**Supplied text**:
# 45x45x60 Exo Terra Custom background build for crested gecko (PIC HEAVY)



## RhacodactyBoy (Jun 19, 2011)

ITS FINALLY FINISHED lol its taken about a month but i have finally finished my custom background build. This build was for my female full pinner Crested Gecko, charlie. I can say she absolutely loves it 

So lets kick off.


First you need an exo terra - make sure its clean and dry.


Then plan where you want the background to be, i recommend the back and half the sides. When you have the location in mind make a "canvass" using a sealant/silicon. It has to be black trust me on this you will find out why later. make sure it is 100% solvent free and 100% waterproof. Now "paint your canvass"



Make sure you leave this to dry for a full 24 hours!
When dry start placing your decoration. Take your time over this and make sure everything is where you want it to be.

**Data section**:
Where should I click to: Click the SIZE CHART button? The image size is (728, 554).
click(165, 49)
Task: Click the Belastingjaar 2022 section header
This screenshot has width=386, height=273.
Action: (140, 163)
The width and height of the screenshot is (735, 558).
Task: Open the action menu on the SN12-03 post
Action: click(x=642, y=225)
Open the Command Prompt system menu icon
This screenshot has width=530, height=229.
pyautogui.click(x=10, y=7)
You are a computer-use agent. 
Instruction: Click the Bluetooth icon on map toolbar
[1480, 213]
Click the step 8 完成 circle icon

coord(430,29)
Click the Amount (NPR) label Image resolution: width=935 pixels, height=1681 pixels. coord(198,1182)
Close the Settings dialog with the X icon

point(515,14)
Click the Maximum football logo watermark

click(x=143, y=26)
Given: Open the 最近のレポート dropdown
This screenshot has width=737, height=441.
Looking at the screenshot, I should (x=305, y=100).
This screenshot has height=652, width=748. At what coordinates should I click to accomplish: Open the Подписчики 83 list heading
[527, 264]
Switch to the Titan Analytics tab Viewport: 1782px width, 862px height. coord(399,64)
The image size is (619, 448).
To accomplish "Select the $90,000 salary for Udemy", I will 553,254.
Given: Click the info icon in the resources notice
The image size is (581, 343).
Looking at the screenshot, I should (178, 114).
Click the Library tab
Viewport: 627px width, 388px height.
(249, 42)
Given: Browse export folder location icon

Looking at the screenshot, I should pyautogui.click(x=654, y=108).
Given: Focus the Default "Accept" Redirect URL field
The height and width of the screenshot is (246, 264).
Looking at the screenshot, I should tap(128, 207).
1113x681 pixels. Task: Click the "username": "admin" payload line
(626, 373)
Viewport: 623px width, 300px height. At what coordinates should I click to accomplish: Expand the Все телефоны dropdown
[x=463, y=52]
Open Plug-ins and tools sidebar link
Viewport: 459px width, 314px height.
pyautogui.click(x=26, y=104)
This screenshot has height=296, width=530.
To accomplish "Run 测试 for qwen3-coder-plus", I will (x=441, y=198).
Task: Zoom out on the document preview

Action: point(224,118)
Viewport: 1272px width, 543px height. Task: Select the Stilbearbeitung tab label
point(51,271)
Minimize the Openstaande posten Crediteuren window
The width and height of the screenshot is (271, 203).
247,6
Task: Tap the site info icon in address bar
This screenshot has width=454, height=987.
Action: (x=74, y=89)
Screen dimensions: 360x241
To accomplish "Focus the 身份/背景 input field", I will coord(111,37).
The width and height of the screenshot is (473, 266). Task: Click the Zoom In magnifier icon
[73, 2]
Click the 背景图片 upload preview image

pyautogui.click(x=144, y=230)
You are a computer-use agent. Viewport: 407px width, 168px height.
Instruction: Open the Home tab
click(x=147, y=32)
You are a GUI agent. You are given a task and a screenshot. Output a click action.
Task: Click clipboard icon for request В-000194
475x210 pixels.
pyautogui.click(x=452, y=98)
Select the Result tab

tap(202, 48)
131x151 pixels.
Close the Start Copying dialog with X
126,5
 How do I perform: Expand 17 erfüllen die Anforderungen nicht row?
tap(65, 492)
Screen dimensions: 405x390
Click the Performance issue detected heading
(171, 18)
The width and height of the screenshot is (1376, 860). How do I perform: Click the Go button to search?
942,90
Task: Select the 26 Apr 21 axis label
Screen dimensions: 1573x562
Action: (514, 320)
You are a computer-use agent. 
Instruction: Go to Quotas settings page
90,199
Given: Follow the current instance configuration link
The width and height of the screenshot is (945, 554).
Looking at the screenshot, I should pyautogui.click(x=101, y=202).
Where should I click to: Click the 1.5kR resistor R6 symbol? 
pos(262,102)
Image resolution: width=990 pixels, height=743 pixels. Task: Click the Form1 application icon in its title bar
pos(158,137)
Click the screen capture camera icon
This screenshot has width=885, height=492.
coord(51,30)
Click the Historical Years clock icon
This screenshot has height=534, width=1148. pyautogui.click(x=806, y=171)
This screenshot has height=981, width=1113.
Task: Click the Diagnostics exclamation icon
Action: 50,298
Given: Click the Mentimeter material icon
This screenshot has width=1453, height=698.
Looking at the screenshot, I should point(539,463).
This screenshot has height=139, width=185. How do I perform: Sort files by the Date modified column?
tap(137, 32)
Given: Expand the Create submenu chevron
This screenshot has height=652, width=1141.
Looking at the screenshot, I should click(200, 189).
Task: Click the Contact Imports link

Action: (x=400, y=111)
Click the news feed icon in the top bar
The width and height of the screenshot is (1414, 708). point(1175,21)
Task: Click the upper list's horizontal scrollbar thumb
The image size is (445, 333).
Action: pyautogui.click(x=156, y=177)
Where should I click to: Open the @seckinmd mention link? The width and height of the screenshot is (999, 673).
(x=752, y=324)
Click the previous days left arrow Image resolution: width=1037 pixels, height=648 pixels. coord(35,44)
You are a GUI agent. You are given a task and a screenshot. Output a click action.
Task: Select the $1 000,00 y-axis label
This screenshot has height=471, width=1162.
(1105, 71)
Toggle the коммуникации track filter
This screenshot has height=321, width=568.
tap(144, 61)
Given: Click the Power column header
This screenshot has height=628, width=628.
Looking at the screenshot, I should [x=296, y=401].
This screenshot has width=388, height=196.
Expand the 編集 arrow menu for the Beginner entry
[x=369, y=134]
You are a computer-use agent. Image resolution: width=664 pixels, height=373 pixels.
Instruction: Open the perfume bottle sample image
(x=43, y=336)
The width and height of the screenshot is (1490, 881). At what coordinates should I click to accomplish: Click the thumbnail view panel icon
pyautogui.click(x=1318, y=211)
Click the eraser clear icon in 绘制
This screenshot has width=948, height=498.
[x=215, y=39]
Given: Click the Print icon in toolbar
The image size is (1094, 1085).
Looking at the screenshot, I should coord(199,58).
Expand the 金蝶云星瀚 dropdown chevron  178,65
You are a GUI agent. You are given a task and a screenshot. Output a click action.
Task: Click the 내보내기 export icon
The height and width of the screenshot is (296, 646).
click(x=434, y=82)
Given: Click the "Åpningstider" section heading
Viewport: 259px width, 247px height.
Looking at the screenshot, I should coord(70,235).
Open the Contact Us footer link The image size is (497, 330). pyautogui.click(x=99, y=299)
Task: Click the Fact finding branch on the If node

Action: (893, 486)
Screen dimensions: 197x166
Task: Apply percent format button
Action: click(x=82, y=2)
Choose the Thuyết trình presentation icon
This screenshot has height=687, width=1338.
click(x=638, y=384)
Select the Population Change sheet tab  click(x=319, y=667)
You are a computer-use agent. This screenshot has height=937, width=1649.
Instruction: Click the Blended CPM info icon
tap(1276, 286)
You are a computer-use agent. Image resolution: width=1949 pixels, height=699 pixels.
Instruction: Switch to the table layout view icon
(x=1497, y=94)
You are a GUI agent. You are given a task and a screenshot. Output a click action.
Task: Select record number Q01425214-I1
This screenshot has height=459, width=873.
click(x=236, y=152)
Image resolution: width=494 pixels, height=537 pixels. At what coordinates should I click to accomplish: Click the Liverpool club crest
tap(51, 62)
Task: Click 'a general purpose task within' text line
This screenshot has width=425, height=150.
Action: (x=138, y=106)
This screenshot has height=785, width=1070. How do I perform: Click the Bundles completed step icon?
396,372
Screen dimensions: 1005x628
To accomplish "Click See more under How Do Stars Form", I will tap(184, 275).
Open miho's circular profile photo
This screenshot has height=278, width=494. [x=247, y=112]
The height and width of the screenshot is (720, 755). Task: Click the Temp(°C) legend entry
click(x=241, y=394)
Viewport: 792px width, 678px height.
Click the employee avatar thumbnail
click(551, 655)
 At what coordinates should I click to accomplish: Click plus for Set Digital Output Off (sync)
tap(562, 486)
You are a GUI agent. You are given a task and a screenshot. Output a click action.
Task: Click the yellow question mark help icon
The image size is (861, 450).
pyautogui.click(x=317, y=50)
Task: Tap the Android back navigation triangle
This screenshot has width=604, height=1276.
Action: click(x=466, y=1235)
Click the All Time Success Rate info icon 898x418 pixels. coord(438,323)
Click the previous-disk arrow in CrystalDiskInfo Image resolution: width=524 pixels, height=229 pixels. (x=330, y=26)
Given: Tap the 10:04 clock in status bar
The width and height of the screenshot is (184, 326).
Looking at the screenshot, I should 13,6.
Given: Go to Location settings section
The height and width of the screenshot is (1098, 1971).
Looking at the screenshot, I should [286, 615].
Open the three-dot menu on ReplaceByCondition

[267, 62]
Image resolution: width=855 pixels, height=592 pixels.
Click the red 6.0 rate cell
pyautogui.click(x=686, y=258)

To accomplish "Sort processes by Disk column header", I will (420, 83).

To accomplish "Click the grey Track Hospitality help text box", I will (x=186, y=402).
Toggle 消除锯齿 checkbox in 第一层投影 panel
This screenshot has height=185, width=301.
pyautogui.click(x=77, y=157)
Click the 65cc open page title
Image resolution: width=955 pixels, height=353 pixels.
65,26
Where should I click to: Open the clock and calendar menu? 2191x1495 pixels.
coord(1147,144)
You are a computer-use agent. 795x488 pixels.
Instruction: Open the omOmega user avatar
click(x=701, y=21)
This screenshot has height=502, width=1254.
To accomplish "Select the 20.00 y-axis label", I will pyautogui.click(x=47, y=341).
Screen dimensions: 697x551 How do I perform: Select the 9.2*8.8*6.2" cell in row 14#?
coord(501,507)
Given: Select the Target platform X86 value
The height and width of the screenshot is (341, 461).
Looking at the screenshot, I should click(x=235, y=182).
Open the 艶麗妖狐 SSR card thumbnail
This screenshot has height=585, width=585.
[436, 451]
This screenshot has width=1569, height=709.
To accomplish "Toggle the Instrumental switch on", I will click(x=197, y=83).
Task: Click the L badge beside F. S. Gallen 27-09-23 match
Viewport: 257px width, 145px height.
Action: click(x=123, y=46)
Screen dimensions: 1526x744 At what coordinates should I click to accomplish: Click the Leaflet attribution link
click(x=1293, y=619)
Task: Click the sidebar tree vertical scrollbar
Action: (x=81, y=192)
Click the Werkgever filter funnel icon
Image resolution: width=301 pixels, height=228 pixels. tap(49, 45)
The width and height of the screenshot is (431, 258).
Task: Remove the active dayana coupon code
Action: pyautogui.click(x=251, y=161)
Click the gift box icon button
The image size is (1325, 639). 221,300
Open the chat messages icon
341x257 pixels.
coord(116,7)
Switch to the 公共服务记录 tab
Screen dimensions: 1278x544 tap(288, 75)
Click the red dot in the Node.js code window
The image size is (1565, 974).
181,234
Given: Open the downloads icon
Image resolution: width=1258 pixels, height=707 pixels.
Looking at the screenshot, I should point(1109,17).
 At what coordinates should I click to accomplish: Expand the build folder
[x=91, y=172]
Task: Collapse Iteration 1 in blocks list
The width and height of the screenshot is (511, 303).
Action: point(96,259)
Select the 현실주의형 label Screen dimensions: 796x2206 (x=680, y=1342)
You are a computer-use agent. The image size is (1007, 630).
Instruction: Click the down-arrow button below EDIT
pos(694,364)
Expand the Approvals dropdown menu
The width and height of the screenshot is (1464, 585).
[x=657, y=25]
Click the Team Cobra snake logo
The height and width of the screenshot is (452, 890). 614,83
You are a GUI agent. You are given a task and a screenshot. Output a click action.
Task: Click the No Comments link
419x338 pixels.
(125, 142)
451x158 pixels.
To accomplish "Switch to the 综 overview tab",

**Instruction A**:
Revise the listing, starting with its first line and going on through the line with "click(165, 49)", so that "SIZE CHART" becomes "COLOR CHART" and everything else is left unchanged. Give only those revised lines.
**Instruction B**:
Pick up the thread on the crested gecko background build and continue it from its last sentence.
The forum thread and the listing are unrelated pieces of material.

**Task answer A**:
Where should I click to: Click the COLOR CHART button? The image size is (728, 554).
click(165, 49)

**Task answer B**:
When everything is in place secure it down using Expanding Foam. Theres no requirements on this just go to your local DIY store and get some  i do recommend trying to find a good one rather than own brands you will have to pay more and try and get one with a gun its a hell of a lot easier to apply. 




Next after its all dry, you need to trim back the foam. Its up to you how you want to sculpt your masterpiece. I just made it look a little tidier, trimming to the tops/left and right hand sides.




Now comes the really hard part well tedious part lol - after you have trimmed your background we need to cover it. The best substrate to use is eco earth or plantation soil or coco fibre substrate. I used eco earth the ones that come in bricks. IT MUST BE DRY DO NOT SOAK IT. what you have to do is grate it like so - it takes a while so make sure your laptop is in front of you with a good tv show i watched two episodes of Supernatural haha have fun



To apply the now grated soil, use your bog standard PVA glue again make sure its 100% waterproof, i used wicks own brand pva glue. Now i did try other glues like gorilla glue, silicon etc but i had problems with all so trust me on this use the PVA lol



if you miss some then wait for what you have down to dry and go back over the missed parts - dont rush it take your time.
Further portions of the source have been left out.